Selected extract:
[start]
With the new 50-50 system some of these countries lost a little bit of their power that had to do with the diaspora votes, that was the reason Turkey withdrew this year.
The nature of the Azeri regime being what it is, the prestige and importance they place on Eurovision (to the extent their official culture now revolves heavily around it), and the vast oil wealth at their disposal and in the hands of a despotic ruling family, do you honestly think they wouldn’t buy votes? That’s the question we need to be asking.
To suggest the undercover video filmed in Lithuania is anything other than exactly what it appears to be is to wilfully pull the wool over one’s eyes. I’m critical of Eurovision because I love Eurovision.
“He just might be a heavy better that bets on huge amounts of money for a country to win or be in the top4.” <- really? Including the part where he says "I’m only in charge of Lithuania" and "We’ve sent out our people to about fifteen countries", and the fact that he knows in detail how to do it without the multiple votes being detected as such? It's organised.
Azerbaijan, was a good song with a good melody, the staging was great and the singer made a good strong connection with the camera. Like Ukraine it just came together really well on the night.
Think a few “experts” egos have been a little bit bruised.
All of that is true and no-one’s denying it. I like Farid, I liked the artistic staging and the song is OK. Does not change the fact that Azerbaijan bought votes, and that there is widespread jury corruption among certain countries. There is more than enough proof. I’m not going to ignore it because the entry was good (which, as you say, it was).
Azerbaijan also proved popular with my female friends, primarily due to Farid, and the effective staging. They wouldn’t download the song itself, as they don’t think much of the songs themselves, but watch the show for the entertainment value.
I also assume that the streaming of songs through Spotify (or similar) would not register as a purchase. For those that want to listen to the song a few times after the contest, but will probably not listen to it again in a few weeks, this is quite a plausible option.
Well it’s obviuos that if you want to win Eurovision, buying votes is not enaugh. You have to send something strong. Anyway, I feel very disappointed because of such things happening.
Me and many others have made a profit of Azerbaijan’s wrongdoings for three years in a row now, so there are no bruised egos that I’m aware of.
Ukraine weren’t on the radar of suspicious results yet, but they certainly are now (especially if they send an artist with strong ties to Ukrainian military again)
[end]
Data block:
[start]
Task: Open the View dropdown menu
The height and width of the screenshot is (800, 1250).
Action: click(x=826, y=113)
[end]
Instructions:
1. Answer these questions about the Eurovision comments:
(a) What reason is given for Turkey's withdrawal this year?
(b) In which country was the undercover video filmed?
(c) What made Azerbaijan popular with the female friends of one commenter?
2. Extend the Eurovision comments by adding more comments after the last one.
The data has nothing to do with the text.

Answers provided:
1.
(a) With the new 50-50 system, Turkey lost some of its power tied to diaspora votes.
(b) Lithuania.
(c) Mainly Farid, along with the effective staging.

2.
In hindsight, it might also worth to give the televote numbers from Ukrainian National Final another look…
On a personal note, I’m not biased towards anything. I am simply interested in betting on Eurovision. I don’t care if it is a fair contest or if it’s completely rigged. I bet on WWE wrestling events also, and the angle there is to figure out what has been decided behind closed doors and my impression is that Eurovision will require the same approach in the future.
wished I’d cottoned on to the potential for Azerbaijan profits 3 years ago. The 3rd time tends to be when the market catches on or things change.
Well done to all those who were ahead of the curve.
I have no bruised ego over Azerbijan at all, if they were DQ now and everyone moved up 1, it would make no difference to how any of my bets turned out.
I have no problem with Farid, it was a decent song (his vocals weren’t great*) and had very unusual memorable staging.
The problem myself and Eurovicious (and others I’m sure) have is the dishonesty of the competition. Look at Azerbijan, it isn’t a huge country, it has no diapora to speak of, it has few countries on its borders. Therefore, it shouldn’t pick up so many votes and 12s (more than the winner) unless its a standout song. The pattern of every year, where Azerbijan scores big points from the same nations is suspicious. When you look at other information gathered, its a case of vote buying without concrete evidence.
Its clear that Azerbijan bought votes this year, the song would still probably have finished top 5, almost certain top 10 without them.
As for Ukraine, I’m not so sure, apart from the terrible open, it had a much broader appeal in its Disney style song. Ukraine, tends to do worse on Televote than Jury too (look at 2012 for clear example)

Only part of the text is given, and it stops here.